• Dataset rows:
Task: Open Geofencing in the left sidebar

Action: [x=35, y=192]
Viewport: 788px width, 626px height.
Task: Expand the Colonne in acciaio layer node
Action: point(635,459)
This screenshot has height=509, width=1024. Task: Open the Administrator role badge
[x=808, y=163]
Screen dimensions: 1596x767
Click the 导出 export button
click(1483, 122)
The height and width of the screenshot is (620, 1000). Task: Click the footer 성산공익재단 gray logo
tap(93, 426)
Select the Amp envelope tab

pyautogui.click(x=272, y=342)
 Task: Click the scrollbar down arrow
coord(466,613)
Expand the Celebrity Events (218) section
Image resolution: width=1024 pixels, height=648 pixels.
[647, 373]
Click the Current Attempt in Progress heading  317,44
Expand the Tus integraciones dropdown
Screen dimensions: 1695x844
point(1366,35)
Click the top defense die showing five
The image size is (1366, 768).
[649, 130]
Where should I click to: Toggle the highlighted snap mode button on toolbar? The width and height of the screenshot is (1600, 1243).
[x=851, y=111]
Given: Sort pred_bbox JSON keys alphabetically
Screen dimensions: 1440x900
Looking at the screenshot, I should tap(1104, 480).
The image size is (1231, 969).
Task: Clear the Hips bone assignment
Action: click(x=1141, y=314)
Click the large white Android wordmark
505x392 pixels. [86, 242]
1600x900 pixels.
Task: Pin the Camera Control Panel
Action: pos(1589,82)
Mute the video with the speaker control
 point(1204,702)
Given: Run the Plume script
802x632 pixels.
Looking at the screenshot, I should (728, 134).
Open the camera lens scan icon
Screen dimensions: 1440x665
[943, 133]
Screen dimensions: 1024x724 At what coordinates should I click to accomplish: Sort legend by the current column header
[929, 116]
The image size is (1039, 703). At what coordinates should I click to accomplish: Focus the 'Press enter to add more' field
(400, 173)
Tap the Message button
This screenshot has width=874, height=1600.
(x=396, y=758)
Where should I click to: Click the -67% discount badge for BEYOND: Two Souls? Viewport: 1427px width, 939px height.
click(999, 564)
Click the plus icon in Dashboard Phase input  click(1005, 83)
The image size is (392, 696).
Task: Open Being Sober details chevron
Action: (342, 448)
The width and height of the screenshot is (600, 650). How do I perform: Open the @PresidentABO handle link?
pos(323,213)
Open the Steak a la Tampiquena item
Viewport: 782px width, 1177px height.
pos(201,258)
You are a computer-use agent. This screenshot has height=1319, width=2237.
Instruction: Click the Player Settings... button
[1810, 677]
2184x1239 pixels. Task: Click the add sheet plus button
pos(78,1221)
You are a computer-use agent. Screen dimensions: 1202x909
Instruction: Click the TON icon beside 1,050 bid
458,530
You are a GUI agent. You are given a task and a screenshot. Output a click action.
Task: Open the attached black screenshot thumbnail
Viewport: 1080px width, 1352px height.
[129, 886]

• Exercise objective:
Lay out the records from the line containing "Screen dimensions: 1024x724" through the line containing "(x=396, y=758)" as a Markdown table with the columns Row and Line, numbering each line in Row and skipping blank lines.

• Answer below:
| Row | Line |
|---|---|
| 1 | Screen dimensions: 1024x724 At what coordinates should I click to accomplish: Sort legend by the current column header |
| 2 | [929, 116] |
| 3 | The image size is (1039, 703). At what coordinates should I click to accomplish: Focus the 'Press enter to add more' field |
| 4 | (400, 173) |
| 5 | Tap the Message button |
| 6 | This screenshot has width=874, height=1600. |
| 7 | (x=396, y=758) |